TEXT FOR ANALYSIS.
|---|

Step 3: Test with sample exchanges.

Try grading these responses:

Exchange 1:

  • User: "What should I work on next?"
  • Response: "Based on your deadlines, your most urgent task is 'Quarterly report' due tomorrow. After that, 'Client presentation' is due Friday."

Exchange 2:

  • User: "Add a task to call the dentist"
  • Response: "I've added 'Call the dentist' to your task list. Would you like me to set a due date? Also, you have 47 other tasks. Here are some options: you could prioritize by urgency, by project, by context..."

Which scores higher? Why? What criteria did each response fail or pass?

Reflect on Your Skill

After implementing LLM graders, consider adding these patterns to your agent-evals skill:

Pattern: Binary criteria over numeric scales

When evaluating subjective criteria:
1. Break quality into 5-7 specific yes/no questions
2. Each question should be unambiguous enough that two humans would agree
3. Sum yes answers for final score
4. Avoid 1-5 scales—they're poorly calibrated

Pattern: Independent evaluation over pairwise comparison

When comparing agent versions:
1. Evaluate each response independently against same criteria
2. Do NOT ask "which is better?"

|---|

LISTED RECORDS.
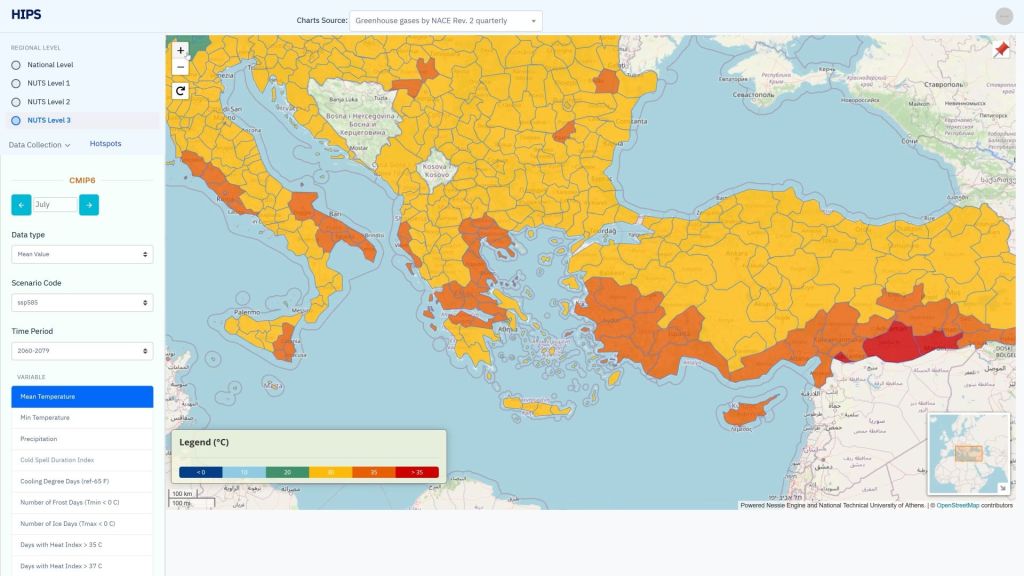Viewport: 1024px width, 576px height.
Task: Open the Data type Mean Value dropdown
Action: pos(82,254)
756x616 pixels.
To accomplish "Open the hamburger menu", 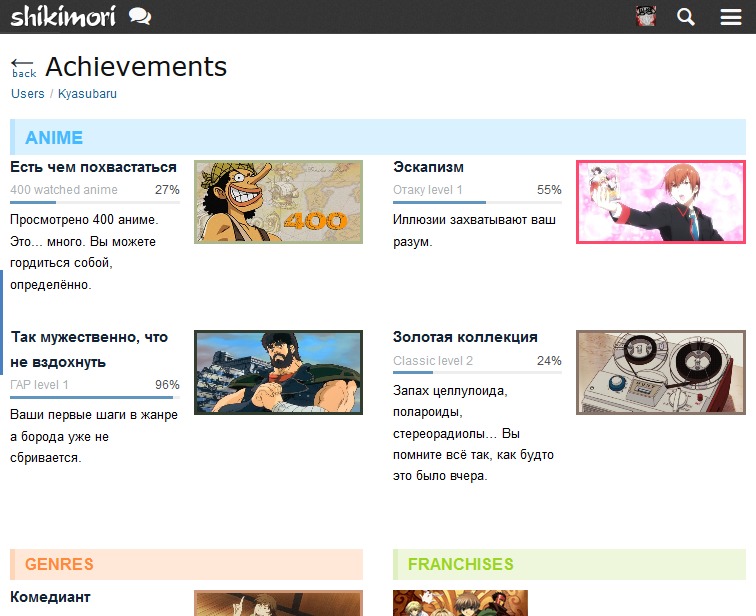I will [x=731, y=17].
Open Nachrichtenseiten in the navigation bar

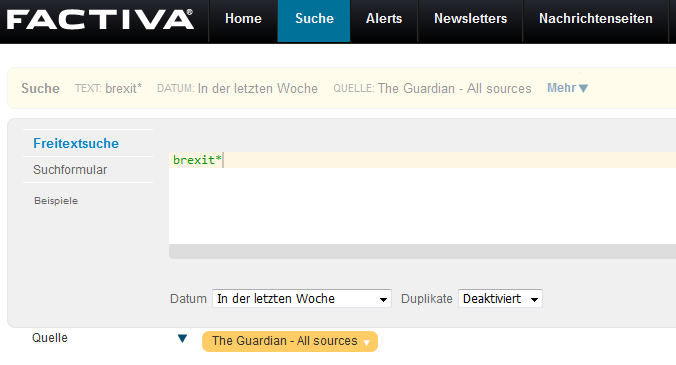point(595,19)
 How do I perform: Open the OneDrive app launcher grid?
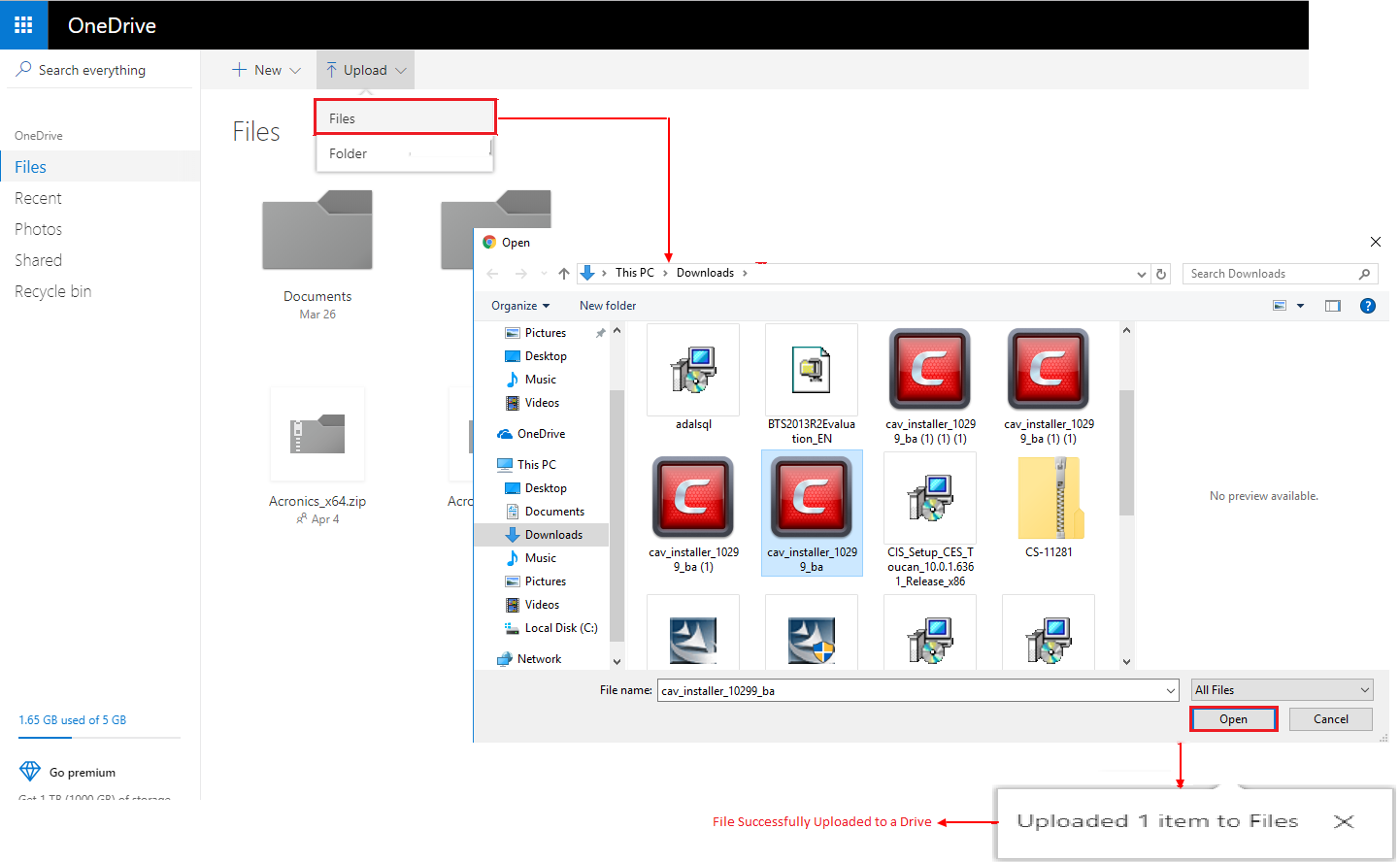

|---|

PROBLEMS TO SOLVE.
**1.** Copy from the text on LLM graders the passage that begins at the words "Try grading these" and stops after the words "fail or pass?".
**2.** According to the text on LLM graders, into how many specific yes/no questions should quality be broken when evaluating subjective criteria?
**3.** Decide whether each statement agrees with the text on LLM graders, answering yes or no and quoting the words that decide it: (a) The final score comes from summing the yes answers. (b) When comparing agent versions, the grader should be asked which response is better. (c) In Exchange 1, the 'Client presentation' is due tomorrow.

SOLUTION SET.
**1.**
Try grading these responses:

Exchange 1:

  • User: "What should I work on next?"
  • Response: "Based on your deadlines, your most urgent task is 'Quarterly report' due tomorrow. After that, 'Client presentation' is due Friday."

Exchange 2:

  • User: "Add a task to call the dentist"
  • Response: "I've added 'Call the dentist' to your task list. Would you like me to set a due date? Also, you have 47 other tasks. Here are some options: you could prioritize by urgency, by project, by context..."

Which scores higher? Why? What criteria did each response fail or pass?

**2.** 5-7 specific yes/no questions.

**3.**
(a) Yes: "Sum yes answers for final score"
(b) No: "Do NOT ask "which is better?""
(c) No: "'Client presentation' is due Friday"